Eriko Takano is Professor of Synthetic Biology in the Manchester Institute of Biotechnology, Department of Chemistry, School of Natural Sciences, Faculty of Science and Engineering, at the University of Manchester. She is one of three directors for the EPSRC/BBSRC-funded Manchester Synthetic Biology Research Centre, SYNBIOCHEM. Since 2017, she is the Section Head of Chemical Biology and Biological Chemistry and in 2018 to present, she is the Deputy Head of the Chemistry Department.
Eriko is internationally recognized as a pioneer in the synthetic biology of microbes for antibiotic production. She has been working in both industrial and academic Streptomyces research for 26 years. She studied pharmacy at Kitasato University, School of Pharmacy, Tokyo, Japan. After working as a researcher at the Department of Genetics of Meiji Seika Kaisha, Yokohama, Japan, for four years, she moved to the John Innes Center, Norwich, UK, where she obtained her PhD from the University of East Anglia in 1994 and worked as a postdoc in the Molecular Microbiology department until 2002. After three years as Assistant Professor in the Department of Microbiology / Biotechnology, University of Tübingen, Germany, she was appointed as a Rosalind Franklin Fellow in Microbial Physiology at the Groningen Biomolecular Sciences and Biotechnology Institute (GBB), University of Groningen, The Netherlands in 2006 and as an Associate Professor in Synthetic Microbiology at 2010. Since September 2012 she is Professor of Synthetic Biology at the Manchester Institute of Biotechnology and from 2014 the Biotechnology and Synthetic Biology Research Theme Director in Faculty of Life Sciences.
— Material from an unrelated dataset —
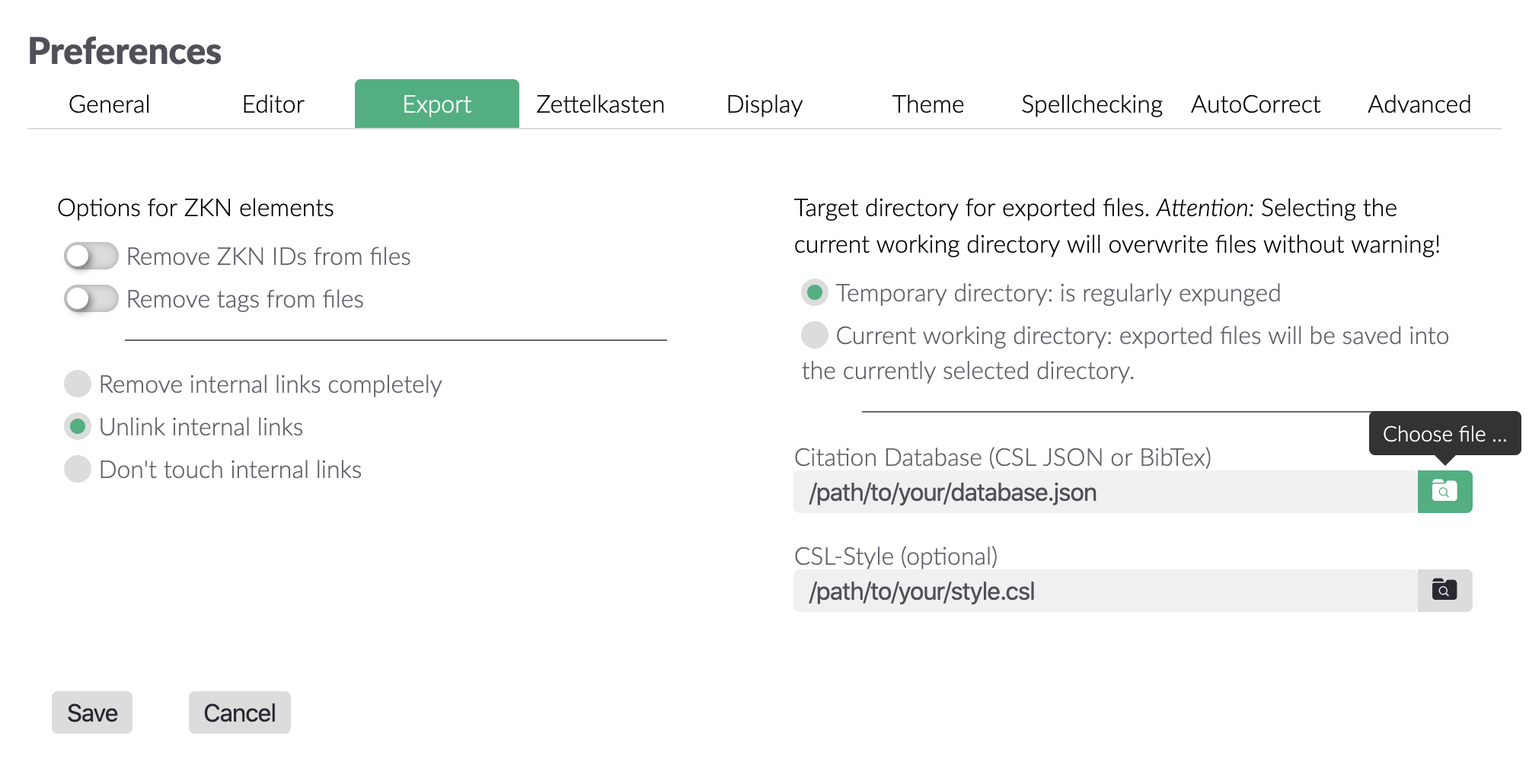Open the Display settings tab

(764, 104)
Areas of expertise of the Takano group include the synthetic biology of antibiotic production: bioinformatics software development (e.g. antiSMASH, MultiGeneBlast); untargeted metabolomics for chassis engineering in Streptomyces; regulatory circuits engineering through signalling molecules; translational control using noncoding RNAs; biosynthetic pathway assembly and engineering; systems biology of the metabolic switch from primary to secondary metabolism; regulation of antibiotic production through signalling molecules and noncoding RNAs in Streptomyces coelicolor, the model organism of the most important group of industrial antibiotics producers.
Present and past funding include UKRI, NERC EPSRC, BBSRC, H2020, DSTL, ERA-IB Terpenosome, STW (the Dutch Research Agency, Technology Foundation), NWO (The Netherlands Organisation for Scientific Research), BE-Basic, EraSysBio SysMO-STREAM, EUFP6 ActinoGEN, DFG.
She has been awarded the Rosalind Franklin Fellowship from the University of Groningen (2006), Naito Kinen Kaigai Ryigaku Jyoseikin from the Naito Foundation Japan (1994), Lepetit Award from Lepetit and the Italian Society for General Microbiology and Microbial Biotechnology (1993).
Eriko is a Fellow of the Royal Society of Biology and Royal Society of Chemistry. She has served as an expert advisor for the European Commission Scientific Committee on Emerging and Newly Identified Health Risks of synthetic biology, where she contributed to a series of three official Opinions with major impact on the development of the field.